The term runtof the litter refers to the smallest (or sometimes weakest) puppy born in a litter. This is mostly in terms of size and weight. Runts often have health issues that will cause it to develop at a slower rate than the other puppies.
Litters usually only have one runt, although not all litters have runts. In the wild, runts are sometimes rejected, since its chances of survival are close to nil.
Luckily, we don’t live in the wild! With proper care, runts can grow up to be perfectly healthy.
Is there always a runt?
Nope. Runts will not always be present in a litter. Even if a litter has dogs of different sizes, the smallest one does not necessarily become a runt. Even if smaller, it may be as healthy as and strong as the rest of the litter.
Why do litters have runts?
A dog’s uterus is Y-shaped, and the puppy that develops in the middle of the uterus is normally the farthest from the mothers blood supply and receives fewer nutrients.
So, in a sense, the puppy in the middle is “eating” less than the others, which leads to smaller size, less strength, and in some cases, even health problems.
What’s it like growing up as a runt of the litter?
At birth, a mama dog may reject a runt puppy and even refuse to break its amniotic sac (something that also happens, for example when puppies are born with deformities).
Because they’re smaller and weaker, runts are sometimes bullied by their siblings, who might shove them out of the way when it’s time to eat.
This is especially common in cases where the mother rejects the puppy, since it’s not getting enough food—and therefore not growing—which means it becomes even smaller and even weaker as time goes on.

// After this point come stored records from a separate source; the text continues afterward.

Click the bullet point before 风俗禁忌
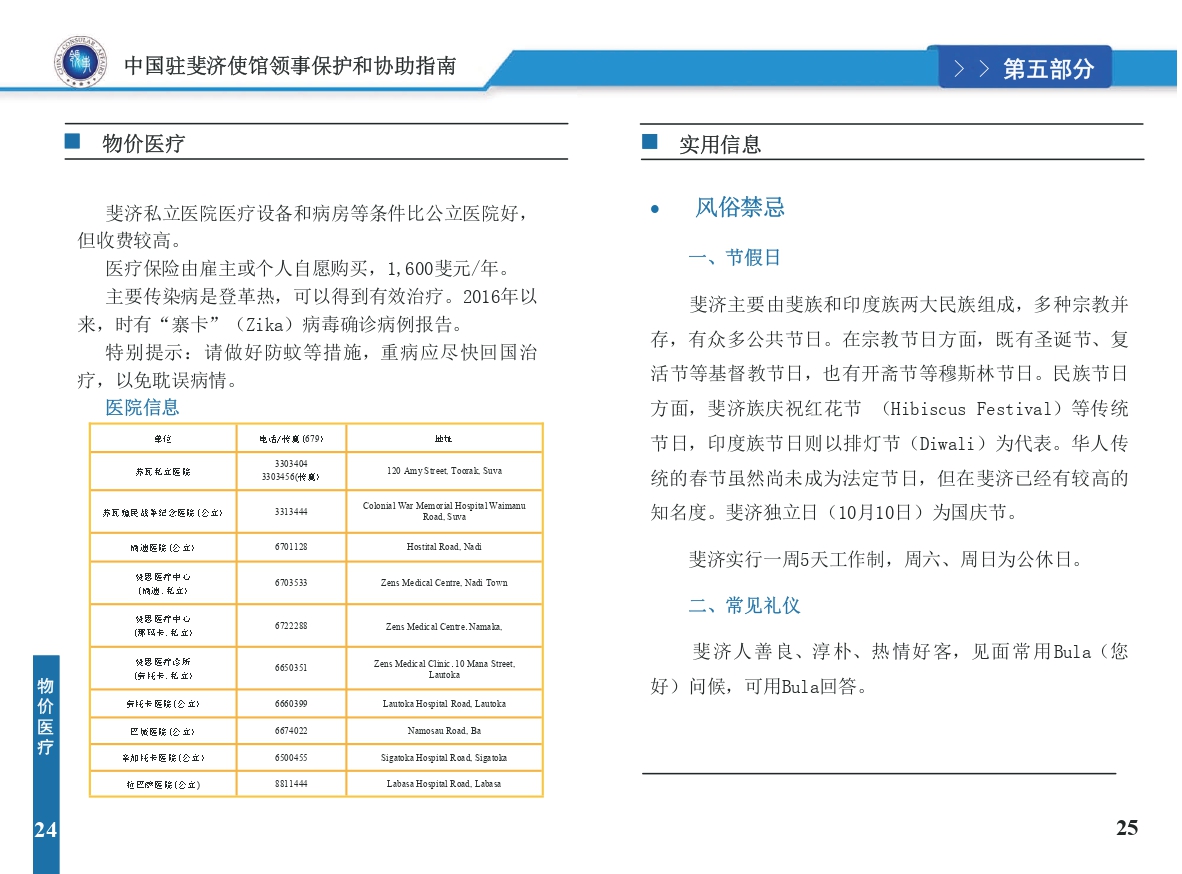Screen dimensions: 1182x874 pos(655,209)
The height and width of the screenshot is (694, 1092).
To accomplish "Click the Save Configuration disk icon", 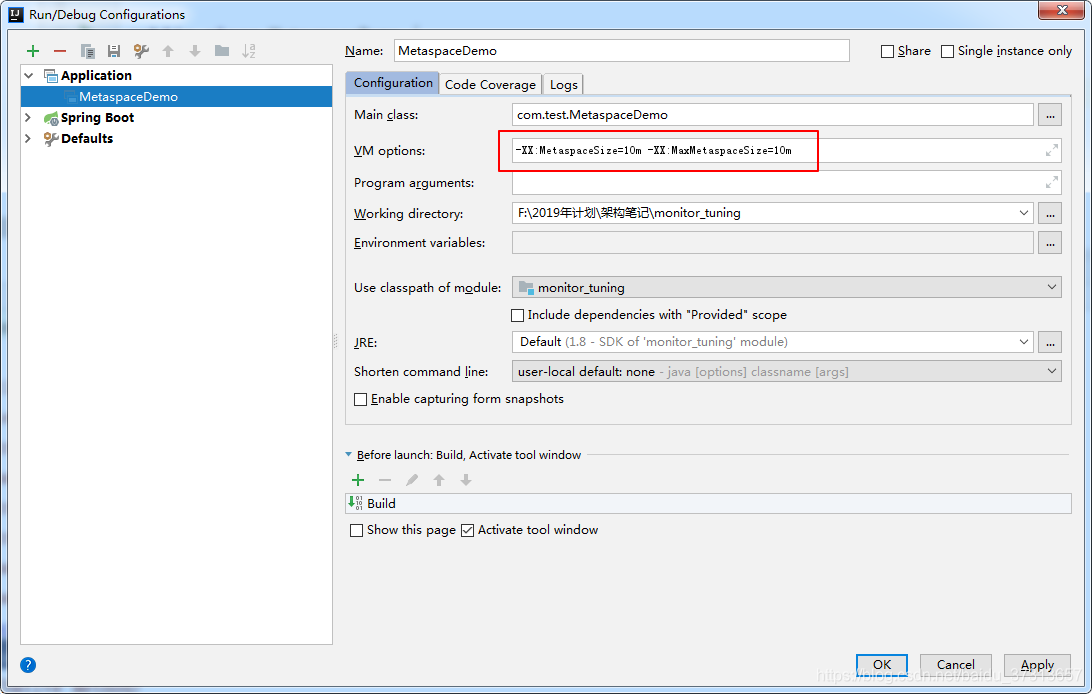I will click(114, 51).
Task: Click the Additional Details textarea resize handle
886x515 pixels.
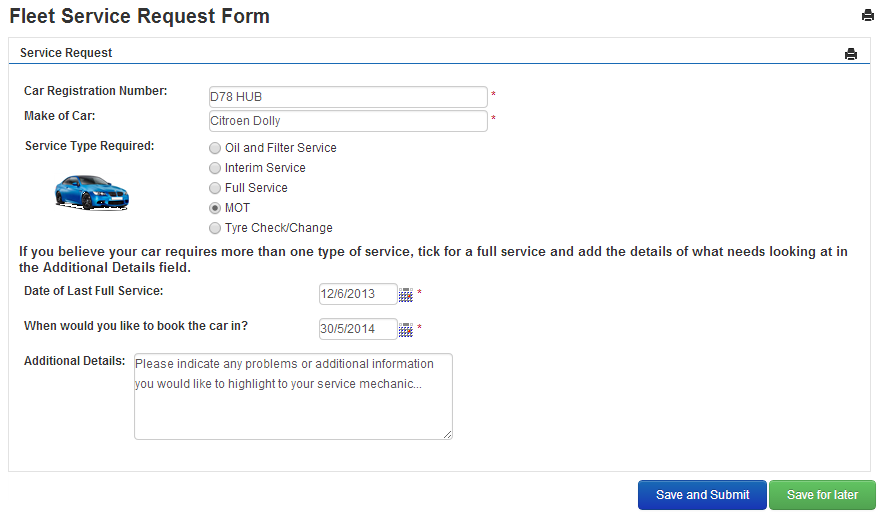Action: tap(448, 434)
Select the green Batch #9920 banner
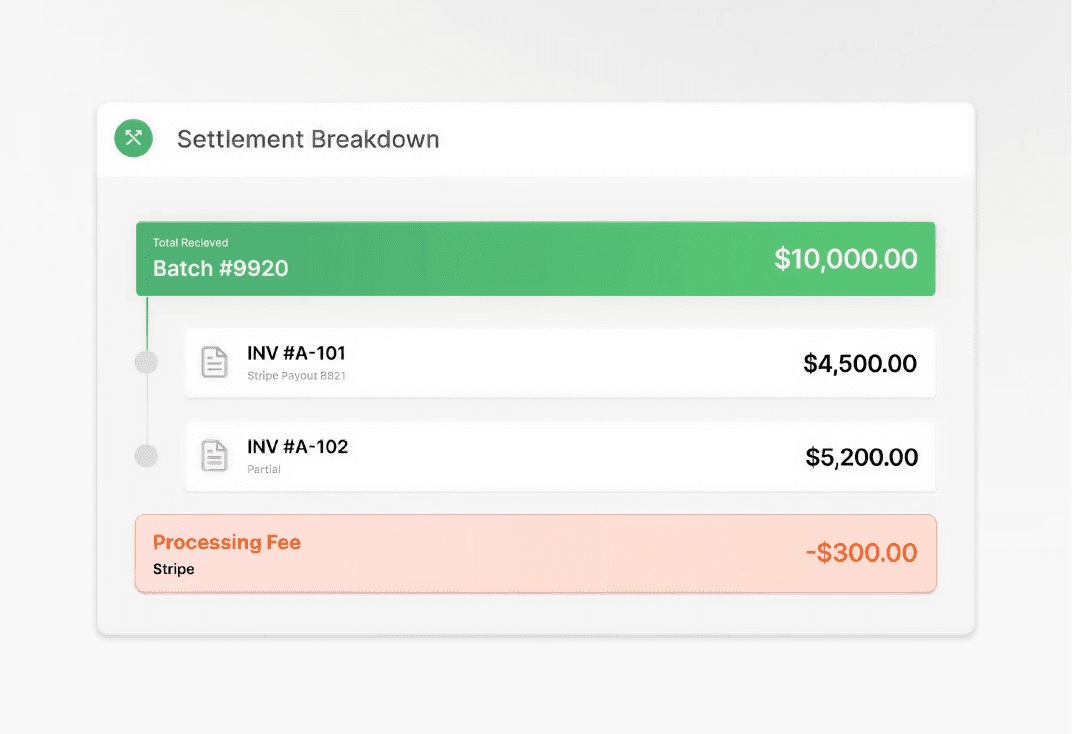Screen dimensions: 1072x734 coord(535,259)
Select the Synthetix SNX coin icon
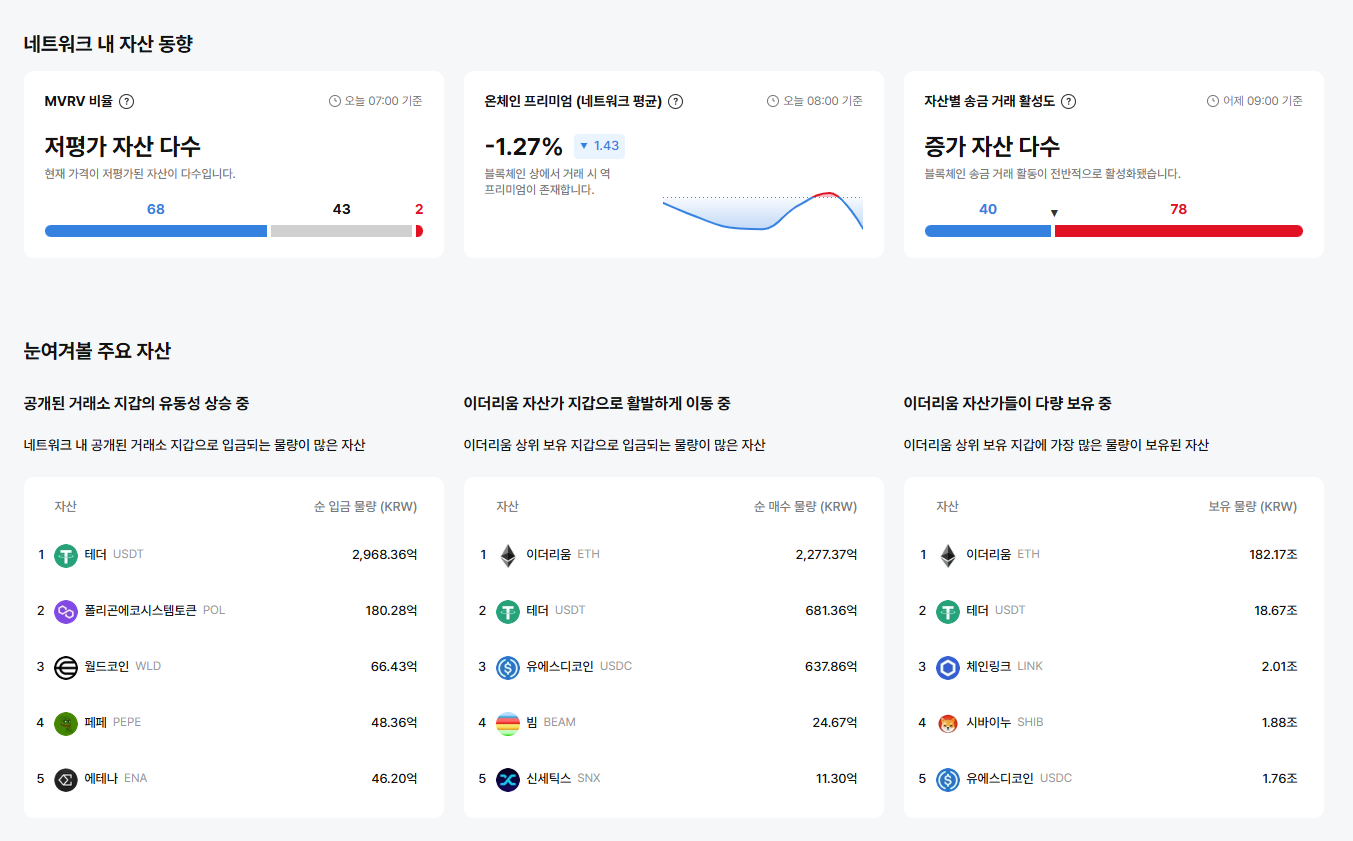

This isn’t as much of a problem with human-bred dogs, but in the wild, it’s also difficult to runts to stay warm, since the bigger, stronger puppies nudge them out of the warmest spots.
The good news is that the opposite is also true: if the mama dog doesn’t reject her runt (or if a nice human feeds her), they can grow up to be just as big and playful as the other pooches in their litter.
The critical period for these tiny pups is usually 6-8 weeks. If they can tough it out until then, they’re usually on the road for a long, happy, healthy life.
Quick advice if you’re thinking of buying a runt…
If you’re thinking of buying a runt, it’s super important to get the little guy checked out with a vet. These puppies are usually much more likely to have health problems than their littermates—some of which may not been obvious.
That said, if your runt gets a clean bill of health, and you feed it plenty of good food, it can be just as awesome of a companion as any other pup.